> _Extracted information_:
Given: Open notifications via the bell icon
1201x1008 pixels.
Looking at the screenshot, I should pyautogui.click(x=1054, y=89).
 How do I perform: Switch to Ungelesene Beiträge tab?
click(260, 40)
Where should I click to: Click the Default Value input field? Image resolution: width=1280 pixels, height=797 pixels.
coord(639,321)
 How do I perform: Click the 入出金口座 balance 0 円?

> _Stated goal_: Reproduce the entire listing above verbatim, keeping every line and its original order.

> _Output for this exercise_:
Given: Open notifications via the bell icon
1201x1008 pixels.
Looking at the screenshot, I should pyautogui.click(x=1054, y=89).
 How do I perform: Switch to Ungelesene Beiträge tab?
click(260, 40)
Where should I click to: Click the Default Value input field? Image resolution: width=1280 pixels, height=797 pixels.
coord(639,321)
 How do I perform: Click the 入出金口座 balance 0 円?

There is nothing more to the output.